Saving graves: Rebuilding history, one stone at a time

If walls could talk, the aphorism goes, they'd tell a story.

A tumbled-down 19th century stone wall in Rappahannock County is spinning quite a yarn. And what it's saying connects current history with the long-ago past.

At Poe's Run Farm in Flint Hill near the confluence of the Jordan and Rappahannock rivers, a cemetery restoration expert is working diligently to unearth the story of one family's history. His hope is that by reconstructing the graveyard, rebuilding broken headstones and refurbishing the fallen stone wall, another piece of the region's patchwork history will fall into place.

"We're connected to our past," said Eugene Hough of Heritage Guild Works as he took a break from probing around fallen gravestones in the old Poe cemetery. "By looking at who is buried here, when they lived, when they died, we can reconstruct how they lived. We've got to retain that connection to the past. It is relevant to our future."
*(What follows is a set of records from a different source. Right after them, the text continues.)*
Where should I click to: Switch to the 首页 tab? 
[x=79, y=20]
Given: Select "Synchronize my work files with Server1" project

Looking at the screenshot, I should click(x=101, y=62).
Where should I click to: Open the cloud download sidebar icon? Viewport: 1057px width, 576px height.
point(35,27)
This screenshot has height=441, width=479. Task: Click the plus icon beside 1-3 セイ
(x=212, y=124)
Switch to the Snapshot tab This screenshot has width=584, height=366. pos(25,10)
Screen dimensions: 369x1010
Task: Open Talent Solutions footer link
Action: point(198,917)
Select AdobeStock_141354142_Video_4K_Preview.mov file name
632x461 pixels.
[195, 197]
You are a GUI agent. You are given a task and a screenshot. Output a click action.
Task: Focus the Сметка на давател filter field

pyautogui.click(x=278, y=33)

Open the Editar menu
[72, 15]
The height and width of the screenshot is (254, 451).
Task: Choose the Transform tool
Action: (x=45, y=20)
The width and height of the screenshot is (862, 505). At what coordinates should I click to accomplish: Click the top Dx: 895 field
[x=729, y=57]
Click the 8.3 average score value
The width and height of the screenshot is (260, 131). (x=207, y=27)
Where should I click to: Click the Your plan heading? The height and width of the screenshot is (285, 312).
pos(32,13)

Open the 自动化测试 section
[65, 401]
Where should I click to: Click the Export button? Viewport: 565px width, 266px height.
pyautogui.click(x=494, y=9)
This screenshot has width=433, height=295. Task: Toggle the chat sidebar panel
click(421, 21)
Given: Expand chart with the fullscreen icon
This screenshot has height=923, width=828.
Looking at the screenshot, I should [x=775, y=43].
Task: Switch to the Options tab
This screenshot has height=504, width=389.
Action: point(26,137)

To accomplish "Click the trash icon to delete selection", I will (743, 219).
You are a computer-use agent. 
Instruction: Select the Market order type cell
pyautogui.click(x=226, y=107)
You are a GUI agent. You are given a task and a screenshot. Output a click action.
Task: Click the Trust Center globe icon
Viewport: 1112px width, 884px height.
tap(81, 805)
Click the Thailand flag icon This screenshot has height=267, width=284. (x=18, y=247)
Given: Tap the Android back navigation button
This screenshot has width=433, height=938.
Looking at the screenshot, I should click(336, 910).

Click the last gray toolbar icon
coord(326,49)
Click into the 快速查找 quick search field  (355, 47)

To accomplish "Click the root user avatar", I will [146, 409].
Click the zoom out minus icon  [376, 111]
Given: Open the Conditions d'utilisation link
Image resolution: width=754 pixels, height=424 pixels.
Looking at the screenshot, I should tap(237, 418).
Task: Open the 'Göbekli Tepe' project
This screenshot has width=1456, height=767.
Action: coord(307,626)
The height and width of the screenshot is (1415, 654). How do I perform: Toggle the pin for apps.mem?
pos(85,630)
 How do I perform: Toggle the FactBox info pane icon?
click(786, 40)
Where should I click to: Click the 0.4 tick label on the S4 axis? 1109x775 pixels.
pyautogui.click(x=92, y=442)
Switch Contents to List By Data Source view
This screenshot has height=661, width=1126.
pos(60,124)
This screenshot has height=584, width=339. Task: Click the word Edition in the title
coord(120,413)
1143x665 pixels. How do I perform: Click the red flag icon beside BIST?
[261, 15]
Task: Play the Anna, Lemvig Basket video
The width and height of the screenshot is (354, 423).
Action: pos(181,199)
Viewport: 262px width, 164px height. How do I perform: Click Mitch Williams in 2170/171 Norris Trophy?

Pennsylvania native Hough was hired by farm owner Julia Thieriot to restore the long-abandoned graveyard. He spent last week working on the project, his first in Virginia, and taking a look at several other sites offered him by neighbors who saw what he was doing and became interested in the renovation. The pristine spot overlooks a wide river meadow that a local archaeologist says was probably a Native American hunting ground long before the Poe family set up a farm there in the early 1800s.

Looking at the site, you can see how it fell fallow. Maintenance of the hand-stacked, dry-laid decorative stone wall surrounding the graveyard was long-ago abandoned in favor of less expensive and less labor-intensive barbed wire.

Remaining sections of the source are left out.